Even for someone as famously eclectic as Willie Nelson — whose peculiarly intimate voice (he always sounds like he isn’t singing, merely conversing with you in your living room) is as good as ever — the song list for this appearance was pretty weird: it included a cover of “Sweet Jennie Lee,” which Cab Calloway recorded for Victor in 1930; W. C. Handy’s “Hesitation Blues” (though Nelson said he didn’t know where the song had come from or what the title meant!); and an even older, though less obscure, jazz piece than “Sweet Jennie Lee”: “Fan It,” written by Frankie “Halfpint” Jaxon and recorded first by him with a New Orleans band featuring the legendary Freddie Keppard on cornet. It’s less obscure than “Sweet Jennie Lee” because there were jazz covers of it over the years, including ones by Red Nichols and Woody Herman, but it’s still an odd song choice. They also played the traditional blues “Sittin’ on Top of the World” (usually credited to Howlin’ Wolf but apparently originally written by Wolf’s mentor, Charley Patton; it had certainly made its way into the wider world before Wolf recorded it — even Ray Charles had done a Nat “King” Cole-flavored version for Swingtime about five years before Wolf did it for Chess) with Asleep at the Wheel member Elizabeth McQueen on second vocal.

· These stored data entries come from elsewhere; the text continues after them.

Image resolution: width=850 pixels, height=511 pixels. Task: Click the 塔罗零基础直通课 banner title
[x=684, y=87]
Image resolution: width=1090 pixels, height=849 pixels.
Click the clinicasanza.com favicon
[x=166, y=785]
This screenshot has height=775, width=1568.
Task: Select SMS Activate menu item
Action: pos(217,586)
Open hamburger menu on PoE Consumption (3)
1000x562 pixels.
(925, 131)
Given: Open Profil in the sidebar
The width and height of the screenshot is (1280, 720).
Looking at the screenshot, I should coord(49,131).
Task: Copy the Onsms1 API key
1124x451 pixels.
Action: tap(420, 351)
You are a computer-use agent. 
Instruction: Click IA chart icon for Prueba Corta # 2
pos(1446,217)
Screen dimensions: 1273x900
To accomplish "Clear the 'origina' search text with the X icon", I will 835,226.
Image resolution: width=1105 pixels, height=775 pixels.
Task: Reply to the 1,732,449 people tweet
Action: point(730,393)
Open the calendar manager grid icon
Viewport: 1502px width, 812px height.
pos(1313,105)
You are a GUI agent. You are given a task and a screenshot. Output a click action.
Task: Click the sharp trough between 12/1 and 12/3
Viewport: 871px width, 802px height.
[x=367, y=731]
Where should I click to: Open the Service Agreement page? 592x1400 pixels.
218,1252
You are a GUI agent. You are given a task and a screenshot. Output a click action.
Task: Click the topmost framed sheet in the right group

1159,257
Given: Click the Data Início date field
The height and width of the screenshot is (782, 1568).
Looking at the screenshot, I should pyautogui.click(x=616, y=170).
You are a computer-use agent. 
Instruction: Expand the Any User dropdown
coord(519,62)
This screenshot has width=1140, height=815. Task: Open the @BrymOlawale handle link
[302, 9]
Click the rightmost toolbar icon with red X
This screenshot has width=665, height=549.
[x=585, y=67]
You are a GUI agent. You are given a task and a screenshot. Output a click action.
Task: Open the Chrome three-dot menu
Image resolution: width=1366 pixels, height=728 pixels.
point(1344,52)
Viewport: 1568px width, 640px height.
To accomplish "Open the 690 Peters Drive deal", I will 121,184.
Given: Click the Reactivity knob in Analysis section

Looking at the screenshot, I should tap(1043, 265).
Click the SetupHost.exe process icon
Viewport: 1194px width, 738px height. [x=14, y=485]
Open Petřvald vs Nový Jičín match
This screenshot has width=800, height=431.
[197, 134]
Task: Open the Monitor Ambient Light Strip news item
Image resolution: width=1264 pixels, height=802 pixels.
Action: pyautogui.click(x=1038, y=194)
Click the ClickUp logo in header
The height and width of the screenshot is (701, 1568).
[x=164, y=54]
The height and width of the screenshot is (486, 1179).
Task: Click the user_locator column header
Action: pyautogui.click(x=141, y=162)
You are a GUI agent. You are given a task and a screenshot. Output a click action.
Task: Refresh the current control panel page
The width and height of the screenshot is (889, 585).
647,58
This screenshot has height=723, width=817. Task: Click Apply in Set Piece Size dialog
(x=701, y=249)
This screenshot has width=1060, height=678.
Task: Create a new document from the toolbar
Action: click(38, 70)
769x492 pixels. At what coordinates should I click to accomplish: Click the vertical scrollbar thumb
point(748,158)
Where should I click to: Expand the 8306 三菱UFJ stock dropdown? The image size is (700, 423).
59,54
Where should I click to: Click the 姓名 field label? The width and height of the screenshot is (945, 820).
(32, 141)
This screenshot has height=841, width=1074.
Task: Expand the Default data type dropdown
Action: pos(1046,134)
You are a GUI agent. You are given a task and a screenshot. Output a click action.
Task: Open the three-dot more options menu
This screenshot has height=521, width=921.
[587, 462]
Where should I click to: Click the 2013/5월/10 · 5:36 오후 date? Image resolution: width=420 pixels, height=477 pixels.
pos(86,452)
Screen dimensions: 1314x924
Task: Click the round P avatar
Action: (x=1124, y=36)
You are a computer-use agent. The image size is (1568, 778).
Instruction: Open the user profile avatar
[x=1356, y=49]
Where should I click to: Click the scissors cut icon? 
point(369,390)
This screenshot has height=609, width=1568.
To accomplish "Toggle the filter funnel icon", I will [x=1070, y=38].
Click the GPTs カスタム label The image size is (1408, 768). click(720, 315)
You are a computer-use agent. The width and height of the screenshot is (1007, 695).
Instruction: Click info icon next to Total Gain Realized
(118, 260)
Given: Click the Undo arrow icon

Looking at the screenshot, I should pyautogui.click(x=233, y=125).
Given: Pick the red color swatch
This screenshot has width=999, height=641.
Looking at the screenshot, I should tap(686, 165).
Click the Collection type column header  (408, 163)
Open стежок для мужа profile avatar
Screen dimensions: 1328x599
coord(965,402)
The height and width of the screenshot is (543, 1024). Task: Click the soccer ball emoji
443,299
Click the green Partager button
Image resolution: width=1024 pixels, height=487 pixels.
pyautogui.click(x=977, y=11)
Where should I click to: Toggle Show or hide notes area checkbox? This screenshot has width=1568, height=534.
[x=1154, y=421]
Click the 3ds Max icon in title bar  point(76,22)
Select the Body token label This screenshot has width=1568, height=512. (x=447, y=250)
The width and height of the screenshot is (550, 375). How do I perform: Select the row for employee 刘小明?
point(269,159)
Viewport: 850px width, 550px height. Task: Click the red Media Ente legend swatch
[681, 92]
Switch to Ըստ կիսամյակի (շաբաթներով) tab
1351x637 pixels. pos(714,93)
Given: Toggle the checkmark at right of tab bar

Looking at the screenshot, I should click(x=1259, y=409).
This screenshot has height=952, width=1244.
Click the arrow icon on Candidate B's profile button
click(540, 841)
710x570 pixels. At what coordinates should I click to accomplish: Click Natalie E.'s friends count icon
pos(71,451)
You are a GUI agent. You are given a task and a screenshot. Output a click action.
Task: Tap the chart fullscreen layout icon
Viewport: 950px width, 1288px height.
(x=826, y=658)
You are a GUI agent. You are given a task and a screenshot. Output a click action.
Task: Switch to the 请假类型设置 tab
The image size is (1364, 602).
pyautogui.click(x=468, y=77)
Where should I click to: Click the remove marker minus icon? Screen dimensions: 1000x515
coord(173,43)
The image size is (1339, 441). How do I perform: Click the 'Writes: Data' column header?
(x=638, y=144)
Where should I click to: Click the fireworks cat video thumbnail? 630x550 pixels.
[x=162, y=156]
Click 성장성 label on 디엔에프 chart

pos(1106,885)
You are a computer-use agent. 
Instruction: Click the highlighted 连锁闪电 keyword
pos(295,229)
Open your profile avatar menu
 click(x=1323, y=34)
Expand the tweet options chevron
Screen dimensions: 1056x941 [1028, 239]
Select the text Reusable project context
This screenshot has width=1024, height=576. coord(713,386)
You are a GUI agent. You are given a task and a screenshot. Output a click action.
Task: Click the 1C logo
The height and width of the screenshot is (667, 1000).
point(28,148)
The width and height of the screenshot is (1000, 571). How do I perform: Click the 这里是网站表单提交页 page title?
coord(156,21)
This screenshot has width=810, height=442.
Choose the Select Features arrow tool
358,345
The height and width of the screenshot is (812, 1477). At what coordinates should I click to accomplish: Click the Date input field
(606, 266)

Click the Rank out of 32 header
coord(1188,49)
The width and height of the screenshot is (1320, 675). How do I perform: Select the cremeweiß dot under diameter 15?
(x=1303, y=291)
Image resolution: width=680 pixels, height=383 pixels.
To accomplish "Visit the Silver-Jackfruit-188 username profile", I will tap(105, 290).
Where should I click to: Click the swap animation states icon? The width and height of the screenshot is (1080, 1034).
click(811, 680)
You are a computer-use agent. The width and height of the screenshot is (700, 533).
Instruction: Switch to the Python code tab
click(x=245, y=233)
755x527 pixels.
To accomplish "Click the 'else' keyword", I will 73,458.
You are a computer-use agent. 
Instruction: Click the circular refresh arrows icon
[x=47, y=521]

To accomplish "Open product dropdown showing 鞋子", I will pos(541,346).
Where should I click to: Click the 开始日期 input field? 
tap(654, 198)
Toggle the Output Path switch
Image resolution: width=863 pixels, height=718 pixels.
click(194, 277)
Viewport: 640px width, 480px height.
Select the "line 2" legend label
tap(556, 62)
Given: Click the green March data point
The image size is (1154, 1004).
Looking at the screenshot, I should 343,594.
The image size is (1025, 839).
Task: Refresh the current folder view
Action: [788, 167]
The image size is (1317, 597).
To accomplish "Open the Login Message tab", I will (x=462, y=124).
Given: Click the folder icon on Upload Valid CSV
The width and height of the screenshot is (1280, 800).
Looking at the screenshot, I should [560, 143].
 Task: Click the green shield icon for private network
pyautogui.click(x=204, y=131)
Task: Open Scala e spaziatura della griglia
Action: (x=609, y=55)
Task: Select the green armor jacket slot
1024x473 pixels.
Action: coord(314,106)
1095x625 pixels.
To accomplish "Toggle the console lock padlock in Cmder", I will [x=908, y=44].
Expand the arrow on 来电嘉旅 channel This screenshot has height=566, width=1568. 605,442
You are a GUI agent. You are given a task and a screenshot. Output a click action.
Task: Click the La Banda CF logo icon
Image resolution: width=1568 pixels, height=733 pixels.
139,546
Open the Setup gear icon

Nelson began the show with some of his early-1960’s hits — the songs he sold to others, like “Crazy” (it wasn’t until Nelson performed this on the very first Austin City Limits show in 1975 that I realized he had written it!) and “Funny How Time Slips Away,” and it was only towards the end of the show that he trotted out his late-1970’s/early-1980’s M.O.R. hits (“You Were Always On My Mind” and “On the Road Again”) that transformed him from cult country singer to mainstream attraction.